My favorite part of this book was Eager fanboying about Edith Nesbit. Really, this entire book is an homage to The Enchanted Castle. That book is even mentioned in detail (and is full of spoilers, unfortunately, so watch out for that)! Although, I did find the magic in this one more entertaining (but much less beautiful than Castle’s), simply because of how complicated it got.
My second favorite part of this book was the trip back to King Arthur’s days and the glorious vocabulary that was spoken. It was also, I think, one of the funnier chapters in the book, partly due to the dialogue and partly due to the shenanigans (one of which is featured on the cover art, which is actually a pretty gruesome scene for a children’s book).

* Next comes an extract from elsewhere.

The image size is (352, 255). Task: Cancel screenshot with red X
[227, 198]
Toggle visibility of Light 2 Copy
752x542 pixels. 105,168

At times, though, the children’s development is a bit too pat and they seem to take astounding leaps in logic at some points, figuring things out with barely any hints at all. The parts of the book where the children are learning a lesson/trying to fix what they did are some of the more tedious parts of the book to get through, but not by very much. Eager does manage to balance it pretty well, and if it ends happily a bit too neatly and conveniently, then it’s the result of the trend of children’s literature written in that time (and actually less moralizing than others).
Recommended Age Range: 12+
Warnings: Some possibly gruesome scenes
Genre: Children’s, Realistic, Fantasy
“I wish that Carrie the cat couldn’t talk any of the time!” said Martha, not stopping to think it out.
“Well, you certainly messed that up,” said Carrie the cat. “Now of course I can’t talk half the time but the rest of the time I can talk perfectly plainly, not that I want to, of course, but here I go, talk, talk, talk, and here I will go for the next thirty seconds, and then thirty seconds of silence I suppose, and then talk, talk, talk again, just as though I had anything to say, which I don’t, being always one for quiet meditation myself; still, duty calls; so speak the words trippingly on the tongue, only three more seconds to go now, the rest is silence, Shakespeare!”